Potentially, yes. He has home knowledge advantage as the winner of Central Rally Aichi Japanese championship round in 2019. Then, supported by one of the most passionate rally fans in the world plus a desire to excel as the first Japanese WRC contender is enough motivation for the 29-year-old, second and third in the 2021/22 edition of the Safari Rally respectively.

Toyota Gazoo Racing team means business as it made a triumphal entry back home aboard a Japanese Airline (JAL) last week.

"It’s going to be a really tricky event,” Rovanperä told Redbull.com. “I came to this rally [before it was a WRC round] three years ago and saw some of the stages."

There are some wider and smoother roads, as well as some very narrow forest sections that can also be quite dirty. It's going to be a The team arrived in Japan as a whole family, bringing together team principal Jari-Matti Latvala, drivers, co-drivers and senior personnel in one aircraft for the first time.

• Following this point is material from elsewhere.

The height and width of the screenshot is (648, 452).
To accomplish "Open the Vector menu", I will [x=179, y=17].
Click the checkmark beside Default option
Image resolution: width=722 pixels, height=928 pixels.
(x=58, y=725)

Toyota’s partner airline has worked so closely on the logistics as one of the sponsors of Toyota which has remained unbeaten in the WRC since 2017.

While Rovanpera is the man of the moment, the team will be looking up to eight-time world champion Sebastien Ogier, previous winner of WRC Japan, for guidance.

“I'm excited for this. I love this country and I have such good memories from the fans, the people and the place. I only drove here one time (in 2010), but I won that event – I want to keep this 100 percent record going next week," former world champion Sebastien Ogier told Redbul.com.

But Toyota Gazoo racing is not sitting pretty. Hyundai and Ford are determined to share the spoils. M-Sport has entered two Pumas for Craig Breen and Gus Greensmith with a single-minded purpose of closing the season with victory after Sebastien Loeb won the first rally of 2022, Rallye Monte Carlo.

Thierry Neuville who led a 1-2-3 victory of Hyundai in WRC Greece last September, the first in the WRC for the South Korean manufacturer contends that there will be enormous competition in Toyota City. "To beat Toyota in their home that would be the dream,” said Neuville.

WRC Japan will be 283km long divided into 19 stages held over four days starting Thursday. It has attracted 38 drivers led by the three manufacturers from Toyota, Hyundai and Ford.